在 2011年6月2日 下午3:36，Ted Kremenek <kremenek at apple.com>写道：

> On Jun 1, 2011, at 7:04 PM, 章磊 wrote:
>
>
> 2011/6/2 Ted Kremenek <kremenek at apple.com>
>
>>   On May 30, 2011, at 10:48 PM, 章磊 wrote:
>>
>> Soon i found i was wrong in step 1, i should not use any structure in
>> checker to record path-sensitive states. So i need other ways to handle
>> this:
>>
>>    1. It seems ok that only to update LocalPathMap when end path(so we
>>    can record in GRState until the path analysis finished), but how should we
>>    take care of the dead symbols? Maybe i could keep that dead symbols instead
>>    of removing them?
>>    2. Keep the <CE, CheckedReturnState> in GRState, so we get it over.

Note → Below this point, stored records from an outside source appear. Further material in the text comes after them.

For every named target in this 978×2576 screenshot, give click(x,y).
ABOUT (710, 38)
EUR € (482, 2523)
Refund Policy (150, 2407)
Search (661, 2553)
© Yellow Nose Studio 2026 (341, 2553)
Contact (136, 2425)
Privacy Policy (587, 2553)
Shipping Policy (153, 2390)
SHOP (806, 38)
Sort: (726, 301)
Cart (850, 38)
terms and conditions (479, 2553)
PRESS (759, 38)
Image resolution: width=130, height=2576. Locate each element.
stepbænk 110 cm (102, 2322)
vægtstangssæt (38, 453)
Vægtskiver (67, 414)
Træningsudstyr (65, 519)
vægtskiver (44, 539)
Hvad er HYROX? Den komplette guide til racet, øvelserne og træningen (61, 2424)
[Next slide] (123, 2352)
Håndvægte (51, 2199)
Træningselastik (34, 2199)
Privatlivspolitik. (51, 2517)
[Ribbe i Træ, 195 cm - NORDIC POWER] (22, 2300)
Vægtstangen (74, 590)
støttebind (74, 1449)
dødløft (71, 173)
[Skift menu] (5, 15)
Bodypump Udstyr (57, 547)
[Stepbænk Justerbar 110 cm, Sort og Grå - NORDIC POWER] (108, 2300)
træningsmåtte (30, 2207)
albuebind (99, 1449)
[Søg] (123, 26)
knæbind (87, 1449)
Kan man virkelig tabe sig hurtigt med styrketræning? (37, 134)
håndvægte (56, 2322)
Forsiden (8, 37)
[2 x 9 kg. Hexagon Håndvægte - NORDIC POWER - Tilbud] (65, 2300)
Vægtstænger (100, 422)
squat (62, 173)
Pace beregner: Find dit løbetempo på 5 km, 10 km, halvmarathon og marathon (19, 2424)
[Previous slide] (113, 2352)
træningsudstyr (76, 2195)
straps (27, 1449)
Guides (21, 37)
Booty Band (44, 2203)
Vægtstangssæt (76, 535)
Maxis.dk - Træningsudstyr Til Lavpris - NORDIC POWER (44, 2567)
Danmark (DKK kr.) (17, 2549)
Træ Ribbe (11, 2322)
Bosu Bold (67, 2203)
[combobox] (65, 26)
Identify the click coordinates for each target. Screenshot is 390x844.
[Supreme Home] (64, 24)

>>    But how to effectively keep these information.
>>
>>
>>
>>
>> Hi Lei,
>>
>> Besides aggregating statistics in checkEndPath, another option is to also
>> doing this in checkDeadSymbols.  You then don't need to worry about symbols
>> that have been removed from GRState by the time you reach checkEndPath,
>> since you've already done the aggregation.  Of course this influences your
>> counting, but in all fairness we aren't enumerating all paths explicitly
>> anyway, so your counts are directly influenced by how we explore paths,
>> which paths are explored, and how paths are coalesced.
>>
>> Ted
>>
>
>  Hi Ted,
>
> It's ok to do aggregating in checkDeadSymbols, and that's how i do in my
> patch.
>
>
> Hi Lei,
>
> I don't see that.  I see a call to updateCRState, and that sets an entry in
> LocalPathMap, but I don't see that as counting the number of times a given
> CallExpr's return value is checked.  Is it meant just to record that the
> value was checked on a given path?
>
> I'm concerned that LocalPathMap isn't the right model of what you want.

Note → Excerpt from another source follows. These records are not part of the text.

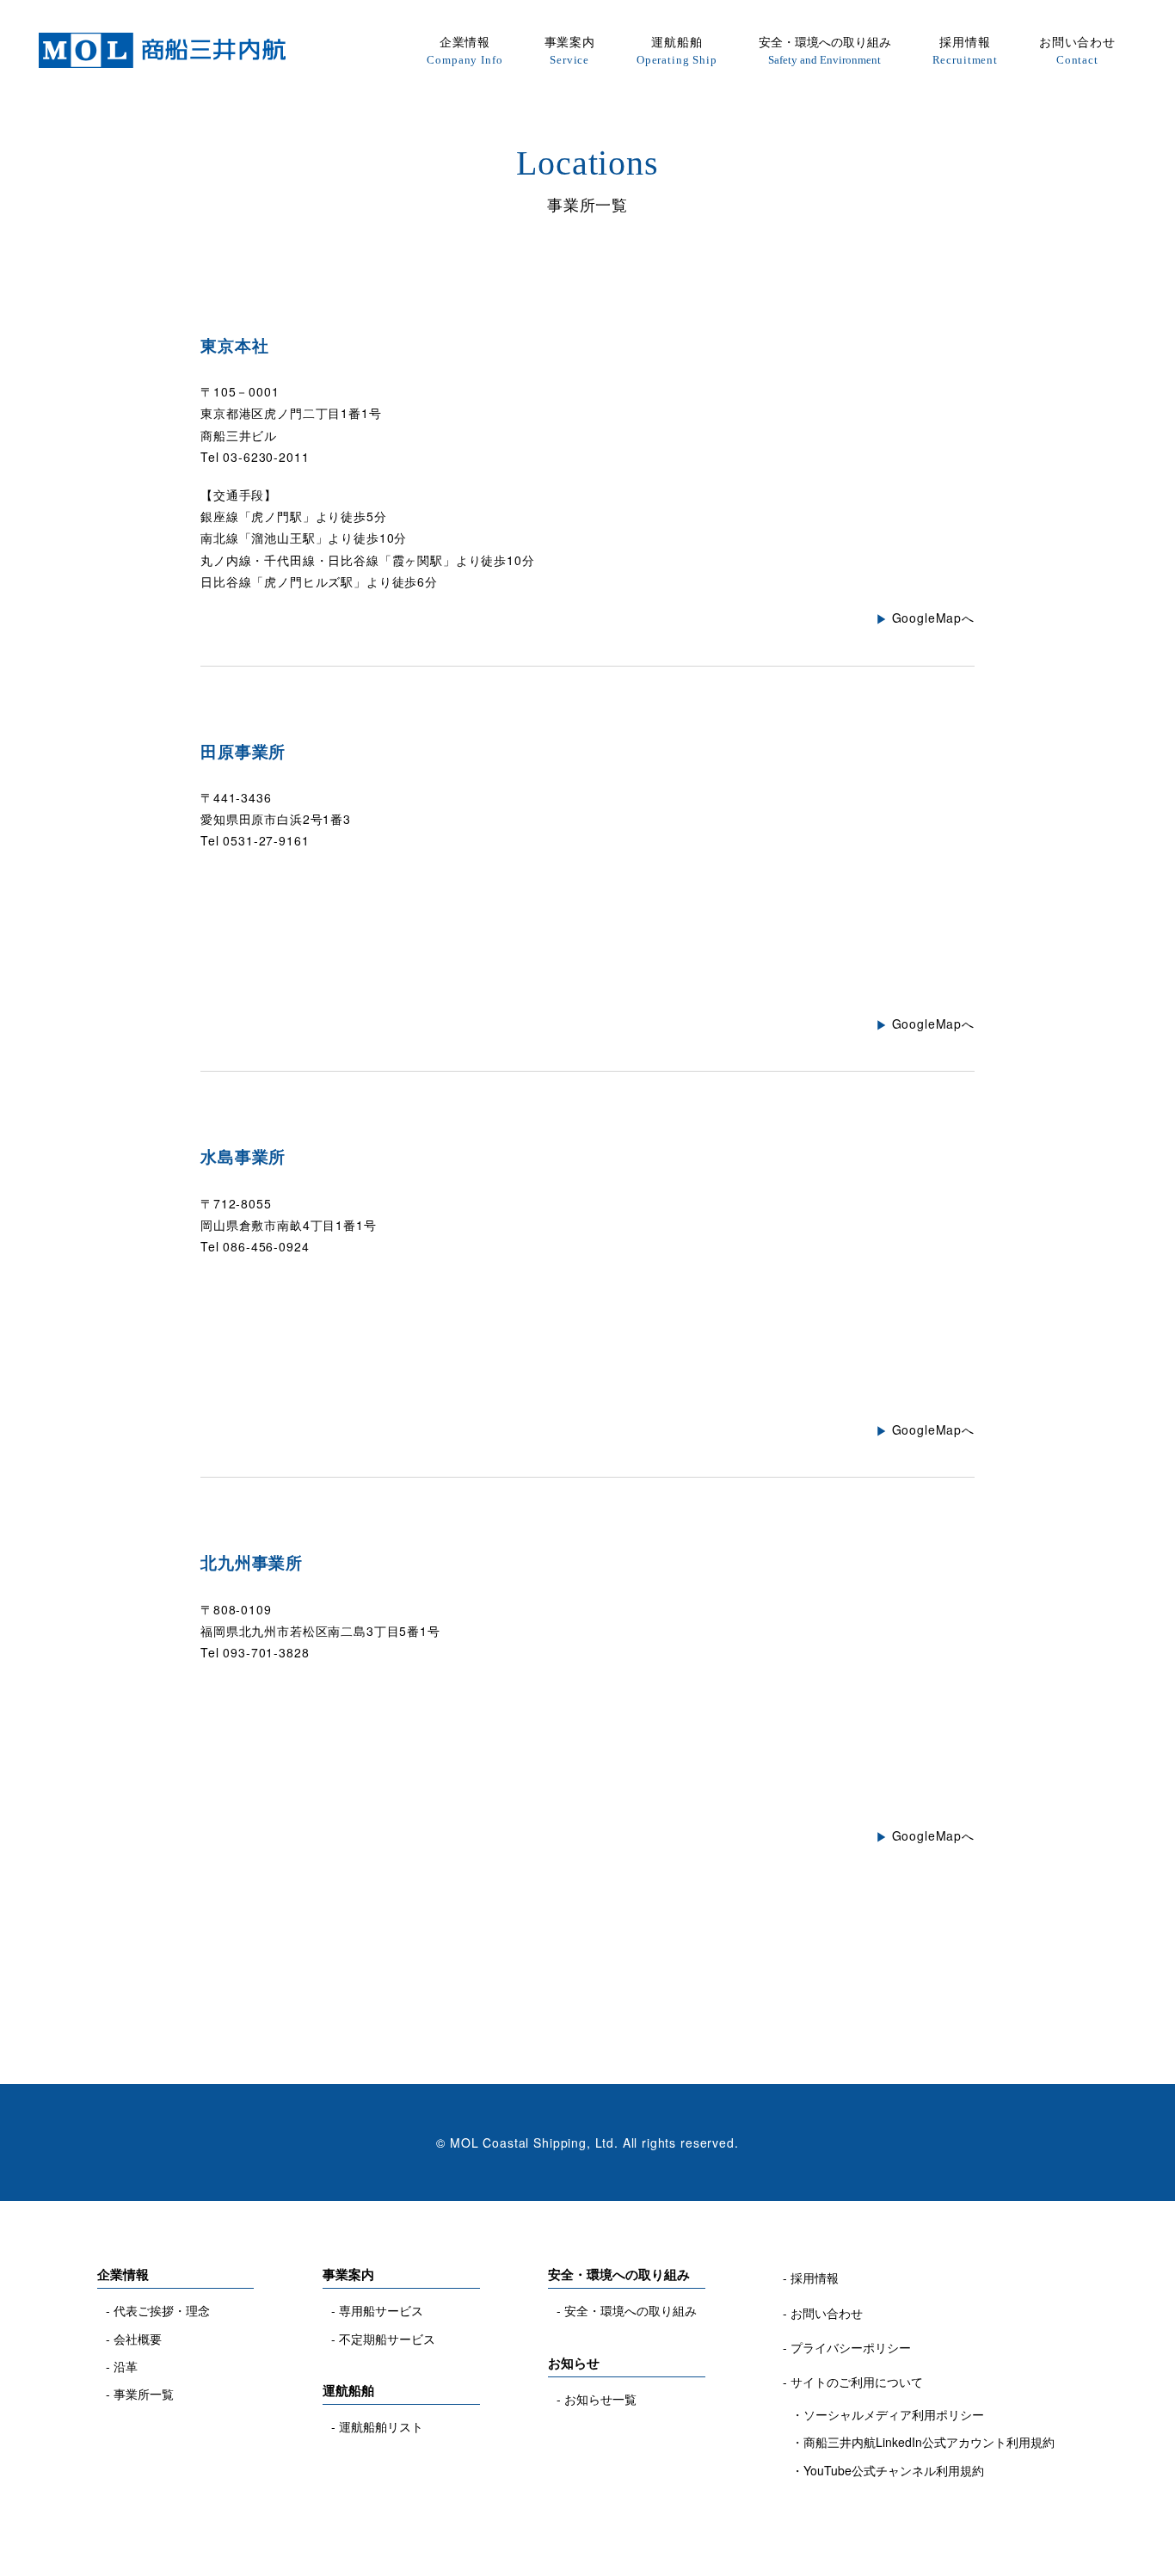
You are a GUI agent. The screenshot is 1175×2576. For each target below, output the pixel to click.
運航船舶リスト (381, 2426)
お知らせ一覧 (600, 2398)
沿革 (126, 2366)
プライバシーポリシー (851, 2347)
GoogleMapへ (933, 617)
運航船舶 (677, 49)
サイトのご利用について (857, 2381)
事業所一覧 (144, 2393)
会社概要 (138, 2338)
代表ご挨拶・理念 (162, 2310)
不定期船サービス (387, 2338)
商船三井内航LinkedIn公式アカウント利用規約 (929, 2441)
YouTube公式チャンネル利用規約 (893, 2470)
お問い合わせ (1077, 49)
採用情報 (965, 49)
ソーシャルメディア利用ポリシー (893, 2414)
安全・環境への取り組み (825, 49)
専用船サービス (381, 2310)
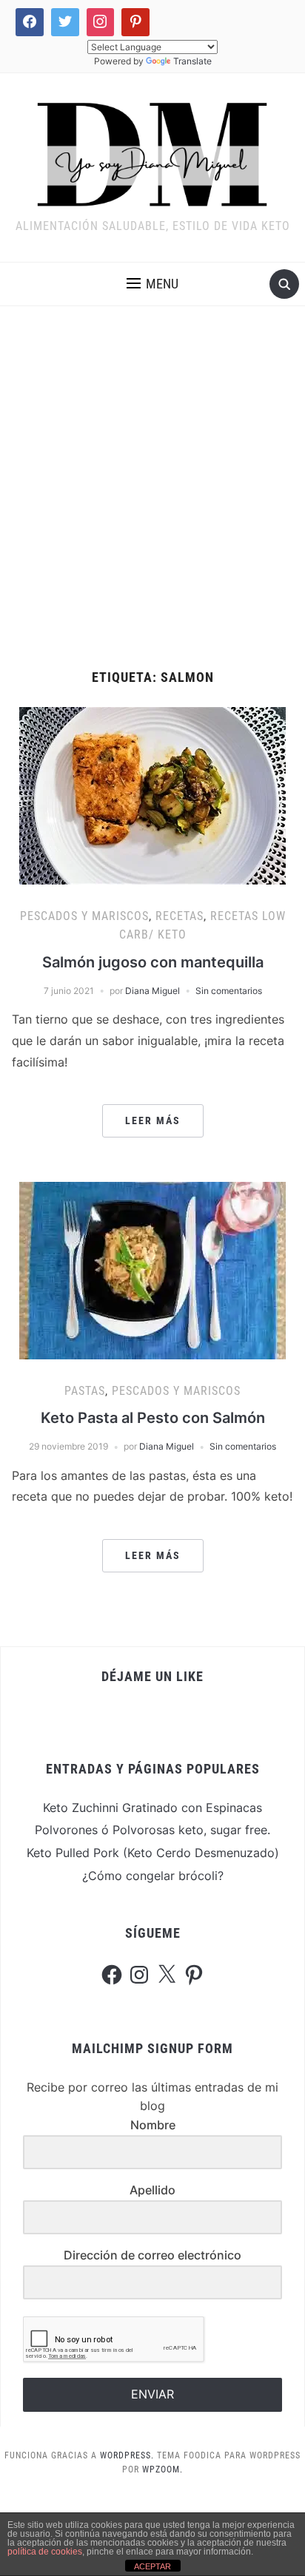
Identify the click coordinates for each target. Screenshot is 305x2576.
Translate (192, 61)
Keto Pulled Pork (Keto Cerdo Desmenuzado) (153, 1852)
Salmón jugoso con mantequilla (153, 962)
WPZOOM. (162, 2469)
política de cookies (44, 2551)
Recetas (179, 916)
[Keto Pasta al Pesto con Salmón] (152, 1269)
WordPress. (127, 2455)
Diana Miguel (152, 990)
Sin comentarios (228, 990)
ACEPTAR (152, 2566)
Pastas (84, 1391)
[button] (152, 284)
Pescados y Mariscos (84, 916)
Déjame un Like (152, 1676)
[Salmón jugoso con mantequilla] (152, 794)
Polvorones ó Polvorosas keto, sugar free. (152, 1829)
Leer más (153, 1120)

>  The analyzer doesn't trace out all paths individually; it will coalesce
> paths together as it sees them having the same state.  It is possible by the
> time you reach a call to 'checkEndPath' that an infinite number of paths
> were coalesced together into one by the time you hit the end of a function.
>
> My problem is if we do so, the deadsymbols are path-related, so we must
> keep the statistics in GRState instead of checker itself.
>
>
> Why?  I'm really confused here.
>
> I think trying to collect statistics in GRState itself is inherently the
> wrong approach.  Statistics should be about aggregating what you have
> observed; the checker itself should only focus on the semantics, which in
> this case is whether or not a return value was checked.
>
> Is it ok to add some GRState like llvm::immutablemap<CE,
> CheckedReturnState>, without related to some symbols?
>
>
> Yes, but what would it record?  What would it represent?
>
> Or we must keep the GRState like llvm::immutablemap<sym, llvm::DenseMap<CE,
> CheckedReturnState>>?
>
>
> No, that would not be a good approach.  DenseMap is not an immutable data
> structure, and should not be a value in ImmutableMap.
>
> Stepping back…  how are you trying to count things?  A few concerns come to
> mind…
>
> 1) If you are trying to count statistics along individual paths, your
> current approach isn't really working as you intend.  You are essentially
> relying not he analyzer exploring the state space in a particular way, and
> (as I've said before) you aren't actually enumerating individual paths.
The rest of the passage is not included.